"L'Insensible" : souffre-douleur

D'Ivan I. Tverdovsky (Rus.-Irl.-Lit.-Fr, 1h27) avec Denis Vlasenko, Anna Slyu, Danil Steklov…


Placé à l'orphelinat, Denis, 16 ans, est soudain récupéré par sa mère qui veut profiter de son "talent". Insensible à la douleur, Denis est en effet contraint de se précipiter contre des voitures afin de faire condamner comme chauffards les conducteurs au terme d'un procès truqué…

Les noms de ses représentants les plus indociles se trouvent souvent à la page des faits divers par volonté du pouvoir – tels Kirill Serebrennikov ou Oleh Stensov – pourtant, le cinéma russe continue de produire des réalisateurs d'importance, à l'image d'Andrey Zvyagintsev ou d'Ivan I. Tverdovsky.
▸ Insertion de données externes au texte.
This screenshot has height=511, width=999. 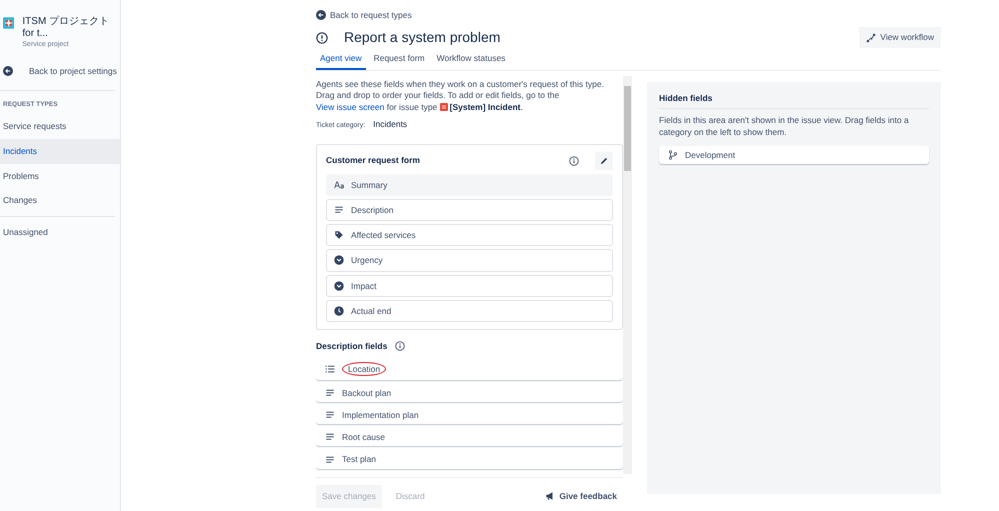 I want to click on megaphone-icon, so click(x=550, y=496). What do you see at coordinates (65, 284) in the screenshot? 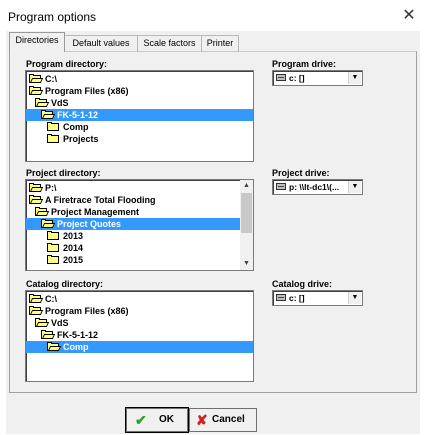
I see `catalog-directory-label: Catalog directory:` at bounding box center [65, 284].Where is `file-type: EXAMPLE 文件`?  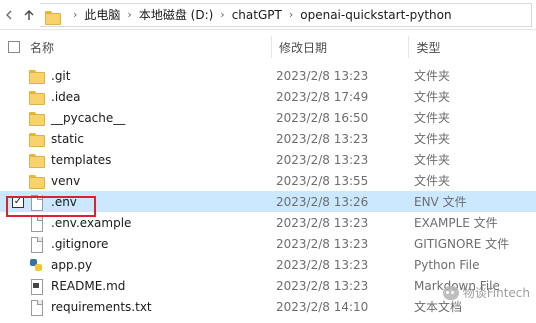
file-type: EXAMPLE 文件 is located at coordinates (456, 223).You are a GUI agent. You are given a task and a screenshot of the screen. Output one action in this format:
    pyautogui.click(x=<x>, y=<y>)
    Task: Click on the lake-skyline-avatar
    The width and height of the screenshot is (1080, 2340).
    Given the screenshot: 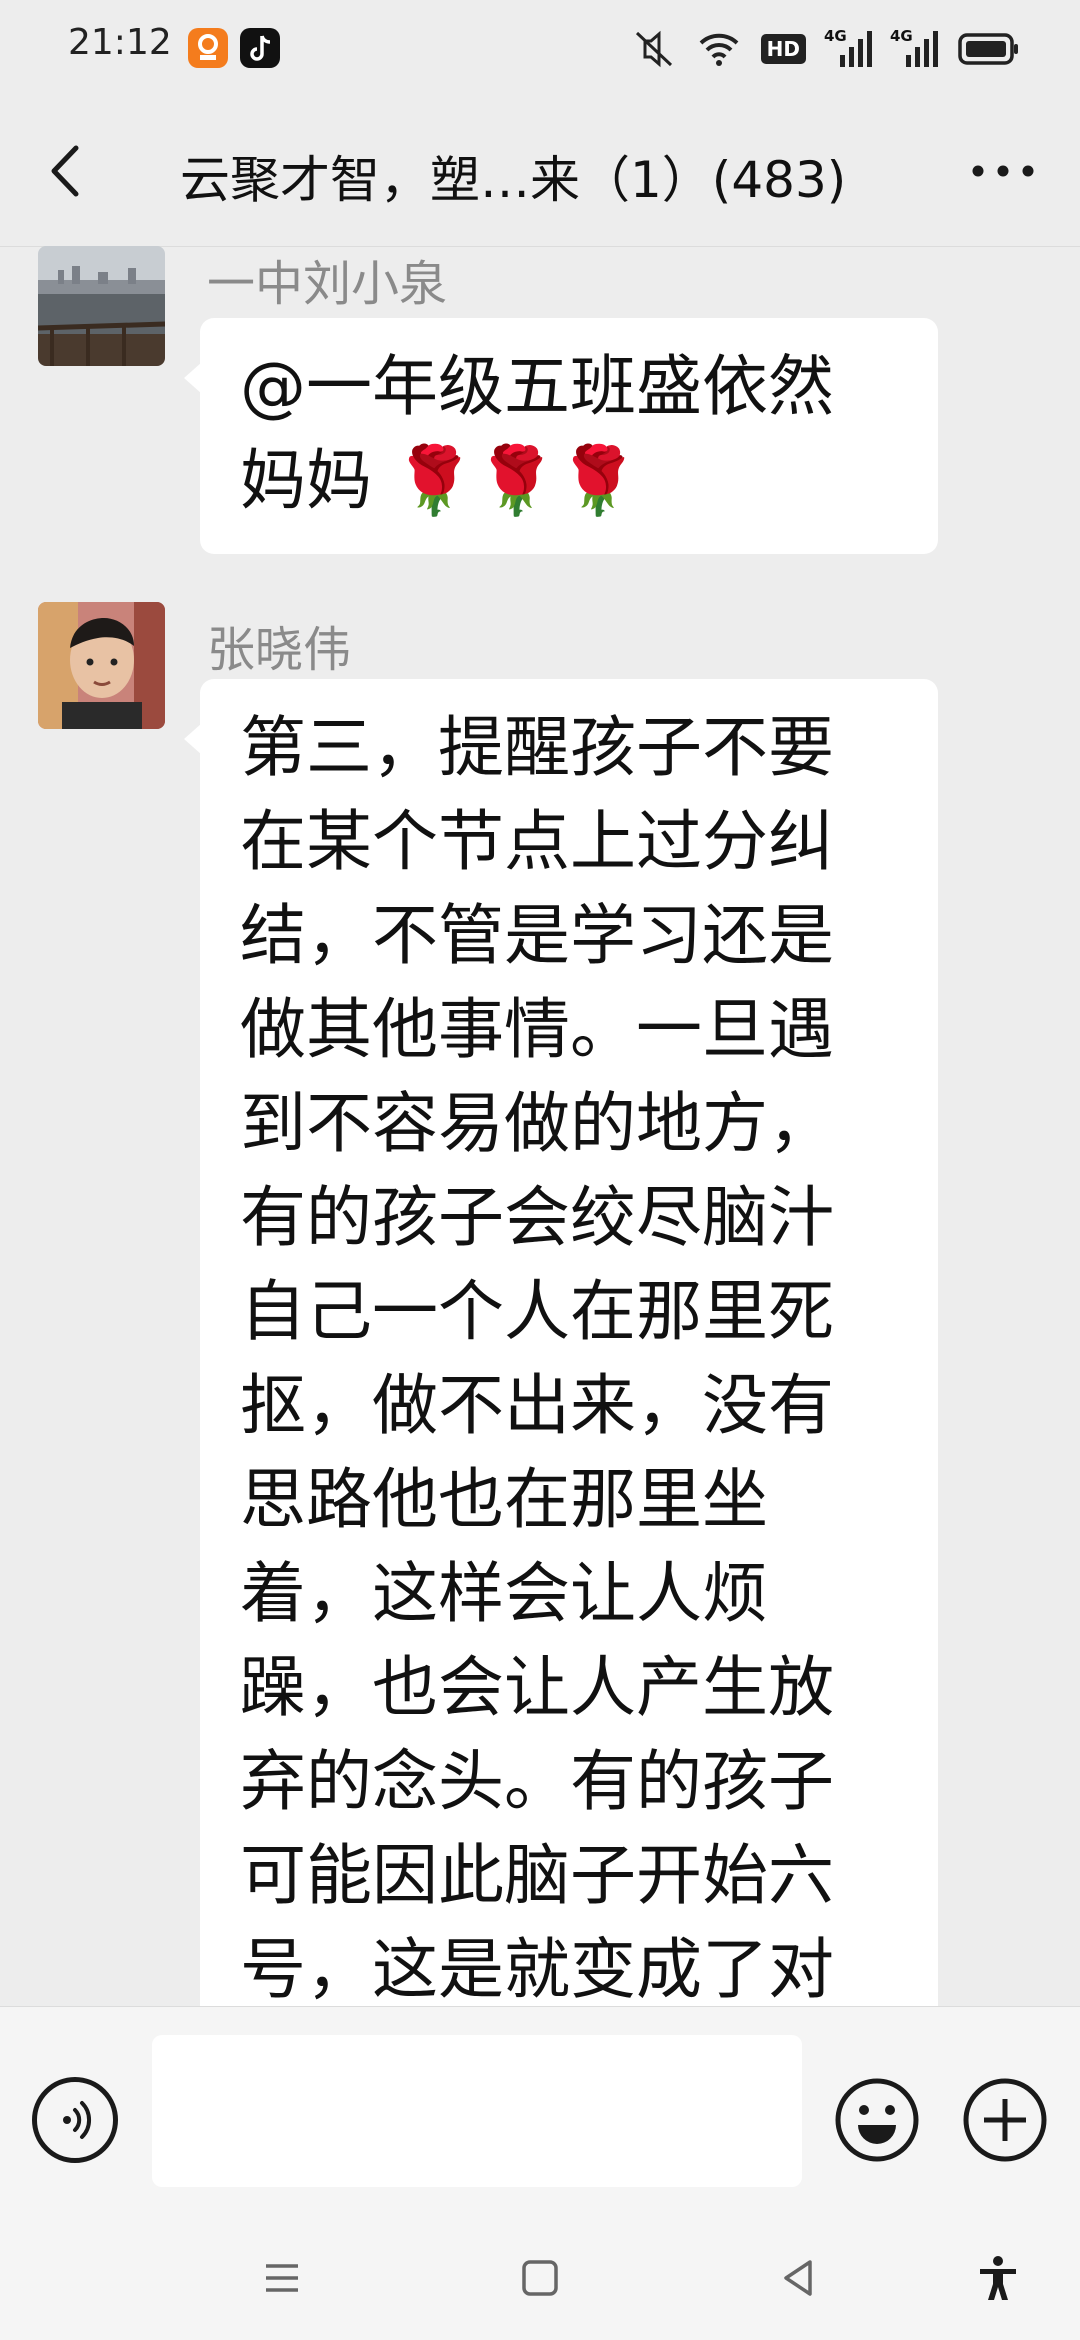 What is the action you would take?
    pyautogui.click(x=102, y=306)
     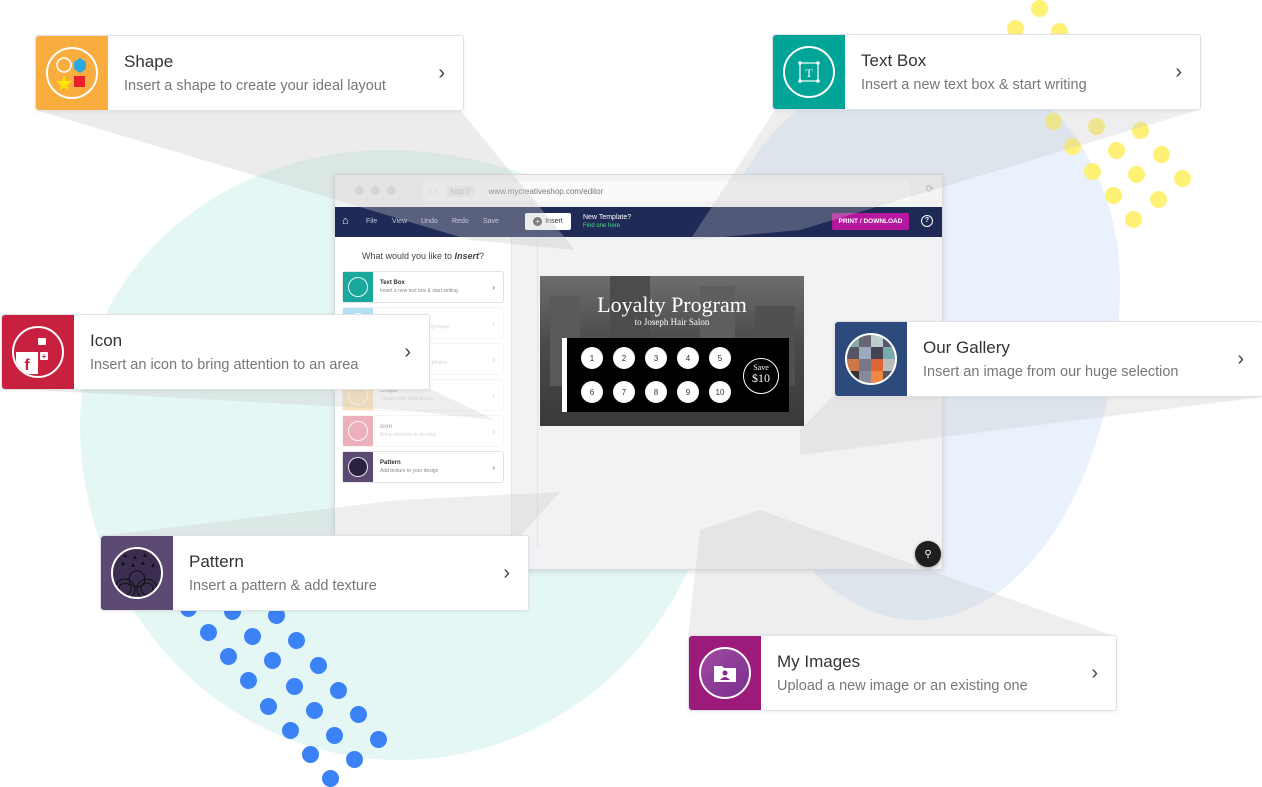 I want to click on stamp-circle: 1, so click(x=592, y=358).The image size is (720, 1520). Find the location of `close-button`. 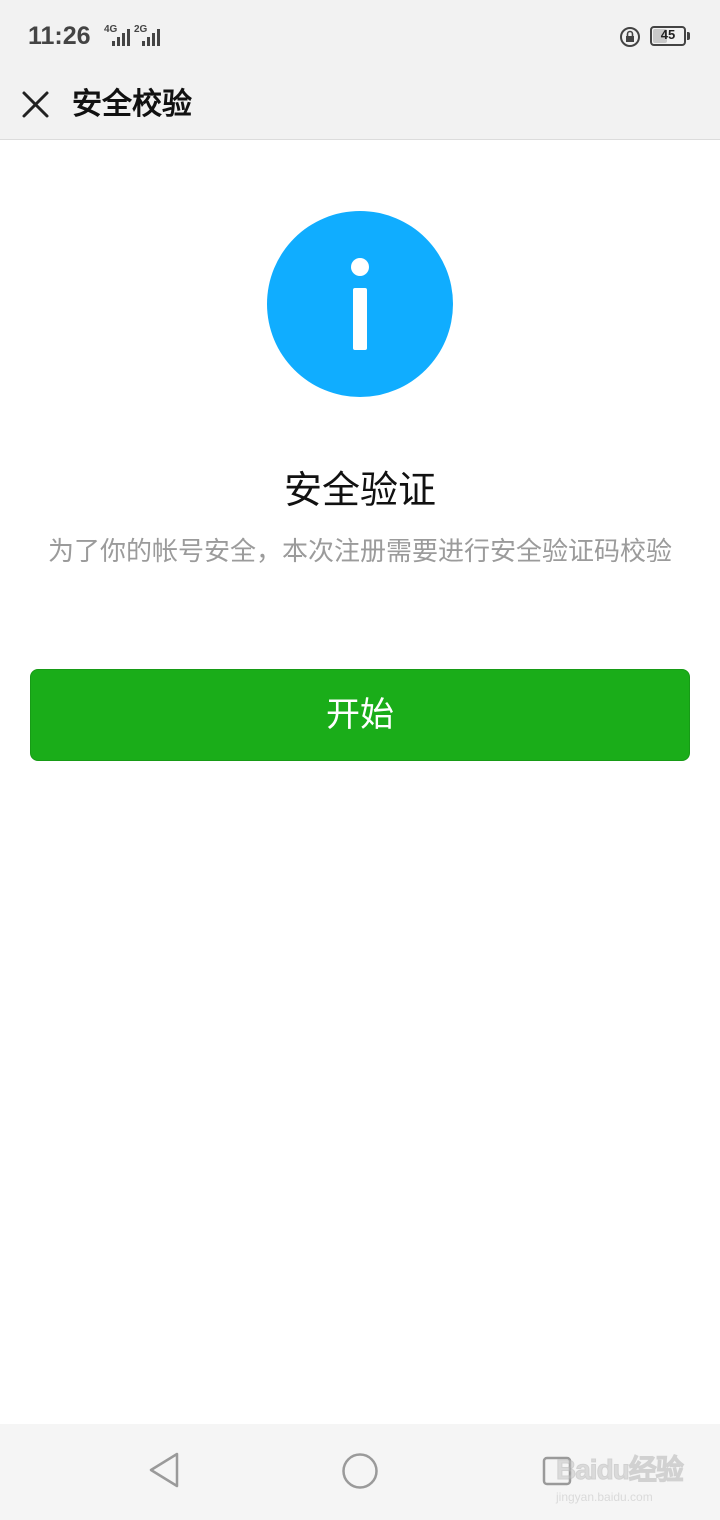

close-button is located at coordinates (36, 105).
Auteur du déjà stupéfiant (et réussi) Zoologie, dont l'héroïne se voyait gratifiée d'un appendice caudal, le cinéaste emprunte à nouveau ici les chemins d'un proto-fantastique ultra-réaliste pour saisir les aberrations de son pays. De même convoque-t-il un personnage principal atypique dont une particularité lui vaut d'être traité en monstre. La parabole s'avère à chaque fois transparente : on décèle davantage d'humanité dans ses héros bannis ou exploités que dans l'ensemble de la population se prétendant normale, à l'instar d'Oksana. Mère déviante en cheville avec une machine judiciaire corrompue, elle abuse de l'analgésie congénitale de Denis en alternant caresses semi-incestueuses et coups de trique psychologiques.

Froid comme un shot de glace, si L'Insensible ne révèle rien quant à la corruption gangrenant les tribunaux russes, hélas,  il joue en revanche d'une efficace métaphore pour dépeindre une société vicieuse  tendant des pièges dans la nuit d'un bleu vénéneux pour mieux dévorer ses enfants. Une société dans laquelle il vaut décidément mieux être orphelin que mal materné.